Obama's vetting problem

James Johnson, one of three people charged with helping Barack Obama select a running mate, is scrutinized over his connections to a controversial mortgage executive.

Published June 9, 2008 5:13PM (EDT)

Typically, if you're running for president, you'd like to be sure that the people who are helping to vet and select your running mate don't have any skeletons of their own. Unfortunately for Barack Obama, one of the men leading his veep search team is suddenly the object of controversy, and the controversy is related to an issue on which Obama doesn't want to give up any ground with voters.

James Johnson, the former CEO of the Federal National Mortgage Association, has helped Democratic candidates choose their vice-presidential nominee before. He did it for John Kerry in 2004 and for Walter Mondale in 1984. But during the Mondale and Kerry runs, there was no subprime mortgage crisis. Now there is, and Johnson's ties to one of the executives who has taken a lot of heat during the crisis are being scrutinized.

Over the weekend, the Wall Street Journal reported that Johnson took a total of over $7 million in loans from Countrywide Financial Corp., which has become a major part of the crisis because of its history of making bad loans to people who could not afford to pay them. The loans to Johnson came through a special informal program for friends of Countrywide's CEO, Angelo Mozilo, and some may have been given at undermarket rates, though it's impossible to tell for sure without knowing some private information about Johnson.
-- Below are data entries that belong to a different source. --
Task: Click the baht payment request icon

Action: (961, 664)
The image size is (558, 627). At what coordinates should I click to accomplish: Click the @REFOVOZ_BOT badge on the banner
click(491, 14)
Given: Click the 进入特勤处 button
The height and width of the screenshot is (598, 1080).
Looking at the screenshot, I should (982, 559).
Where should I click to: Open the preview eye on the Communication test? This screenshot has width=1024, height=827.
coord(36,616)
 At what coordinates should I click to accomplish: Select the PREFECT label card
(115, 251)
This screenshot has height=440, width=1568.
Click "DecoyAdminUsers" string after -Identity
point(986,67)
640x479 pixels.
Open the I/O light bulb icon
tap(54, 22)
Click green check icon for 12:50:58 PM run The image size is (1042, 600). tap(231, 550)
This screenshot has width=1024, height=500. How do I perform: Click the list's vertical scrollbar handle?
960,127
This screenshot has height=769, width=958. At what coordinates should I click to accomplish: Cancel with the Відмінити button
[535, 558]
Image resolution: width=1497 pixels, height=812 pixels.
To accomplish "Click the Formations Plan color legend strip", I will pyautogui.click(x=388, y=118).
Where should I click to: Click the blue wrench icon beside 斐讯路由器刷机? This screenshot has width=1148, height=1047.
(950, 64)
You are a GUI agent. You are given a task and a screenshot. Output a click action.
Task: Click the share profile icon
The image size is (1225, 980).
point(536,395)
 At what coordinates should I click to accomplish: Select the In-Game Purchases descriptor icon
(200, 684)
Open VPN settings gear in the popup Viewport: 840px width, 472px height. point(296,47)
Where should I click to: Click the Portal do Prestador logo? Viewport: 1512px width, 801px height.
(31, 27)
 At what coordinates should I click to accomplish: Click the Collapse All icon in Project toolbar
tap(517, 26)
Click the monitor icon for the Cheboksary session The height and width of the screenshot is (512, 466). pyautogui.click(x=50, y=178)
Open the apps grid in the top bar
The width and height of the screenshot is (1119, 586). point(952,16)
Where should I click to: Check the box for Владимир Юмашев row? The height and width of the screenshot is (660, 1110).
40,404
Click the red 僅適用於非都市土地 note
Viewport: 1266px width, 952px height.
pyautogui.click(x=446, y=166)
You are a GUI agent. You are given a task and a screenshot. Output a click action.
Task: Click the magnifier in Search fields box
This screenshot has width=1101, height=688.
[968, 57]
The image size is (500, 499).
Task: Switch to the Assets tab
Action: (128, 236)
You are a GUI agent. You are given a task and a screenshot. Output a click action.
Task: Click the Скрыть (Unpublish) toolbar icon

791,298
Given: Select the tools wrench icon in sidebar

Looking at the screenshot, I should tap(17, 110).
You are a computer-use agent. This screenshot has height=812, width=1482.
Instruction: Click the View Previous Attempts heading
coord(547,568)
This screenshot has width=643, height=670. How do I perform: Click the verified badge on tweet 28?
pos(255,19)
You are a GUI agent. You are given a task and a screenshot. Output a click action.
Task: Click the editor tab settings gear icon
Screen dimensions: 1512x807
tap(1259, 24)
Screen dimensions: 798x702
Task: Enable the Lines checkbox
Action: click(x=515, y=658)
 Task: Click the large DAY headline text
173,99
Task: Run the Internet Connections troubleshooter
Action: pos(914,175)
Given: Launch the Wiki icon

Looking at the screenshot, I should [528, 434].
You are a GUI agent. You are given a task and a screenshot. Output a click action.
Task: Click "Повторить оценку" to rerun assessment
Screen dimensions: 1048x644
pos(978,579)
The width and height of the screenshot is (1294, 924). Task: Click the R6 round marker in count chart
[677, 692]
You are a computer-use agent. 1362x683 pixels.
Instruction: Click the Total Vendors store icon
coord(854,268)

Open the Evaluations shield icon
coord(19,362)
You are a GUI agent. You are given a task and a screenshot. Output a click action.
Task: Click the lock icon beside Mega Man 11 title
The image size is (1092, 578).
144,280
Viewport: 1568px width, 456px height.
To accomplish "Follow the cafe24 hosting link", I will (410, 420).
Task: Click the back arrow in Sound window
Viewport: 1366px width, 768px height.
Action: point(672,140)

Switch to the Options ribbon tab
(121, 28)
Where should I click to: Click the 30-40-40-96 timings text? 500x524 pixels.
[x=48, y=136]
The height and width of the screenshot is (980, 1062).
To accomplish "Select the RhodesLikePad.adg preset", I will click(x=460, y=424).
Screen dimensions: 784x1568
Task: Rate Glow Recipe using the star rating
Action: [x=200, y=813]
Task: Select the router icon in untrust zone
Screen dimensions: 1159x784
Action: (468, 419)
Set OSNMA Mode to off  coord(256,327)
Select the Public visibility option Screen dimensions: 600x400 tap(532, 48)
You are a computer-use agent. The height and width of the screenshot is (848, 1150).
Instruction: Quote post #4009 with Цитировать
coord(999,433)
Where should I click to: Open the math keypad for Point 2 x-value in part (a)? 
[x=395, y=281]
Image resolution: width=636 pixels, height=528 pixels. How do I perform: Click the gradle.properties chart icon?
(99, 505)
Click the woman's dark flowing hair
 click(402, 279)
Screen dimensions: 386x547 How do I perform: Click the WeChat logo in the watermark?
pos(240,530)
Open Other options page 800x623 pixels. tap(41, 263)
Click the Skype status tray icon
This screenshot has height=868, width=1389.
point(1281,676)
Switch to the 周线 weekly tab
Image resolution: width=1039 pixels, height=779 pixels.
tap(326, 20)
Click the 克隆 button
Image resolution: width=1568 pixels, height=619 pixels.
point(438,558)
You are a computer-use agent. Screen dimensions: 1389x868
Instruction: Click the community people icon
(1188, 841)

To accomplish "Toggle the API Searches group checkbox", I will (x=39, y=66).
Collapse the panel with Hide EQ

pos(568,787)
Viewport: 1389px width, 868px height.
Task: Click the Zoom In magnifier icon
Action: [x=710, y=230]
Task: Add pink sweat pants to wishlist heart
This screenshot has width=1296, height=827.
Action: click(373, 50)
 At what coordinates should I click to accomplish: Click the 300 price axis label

There's nothing illegal about this. But it sure doesn't look good for Obama, who has previously been unsparing in his criticism of Countrywide and even specifically Mozilo. In a speech he gave in March, Obama said:

Some of you have heard of a company called Countrywide Financial. Countrywide Financial was one of the institutions that was pumping up the subprime lending market and inducing people to take out these subprime loans ...

These are the folks who are responsible for infecting the economy and helping to create a home foreclosure crisis. Two million people are at risk of losing their homes ... [but] the two people in charge of the company got $19 million bonuses. So they get a $19 million bonus while people are at risk of losing their home. What's wrong with this picture?"

(One of the two people Obama referenced is Mozilo.)

As the Atlantic's Marc Ambinder observed, this story is coming out at a particularly bad time for Obama. "The next 17 days of Obama's campaign are tacked to a theme of economic opportunity for all, with government leveling the playing field; his party's populist critique of President Bush frowns on these sorts of special favors between rich folks," Ambinder wrote, noting in a separate post, "In supervising the vice presidential process, Johnson has put together independent teams of lawyers and a full staff; only he really knows how all the parts fit together. With Caroline Kennedy and Eric Holder on board, the circle broadens. But without Johnson, [the Obama campaign would] have to essentially redo everything they've already done."


By Alex Koppelman

Alex Koppelman is a staff writer for Salon.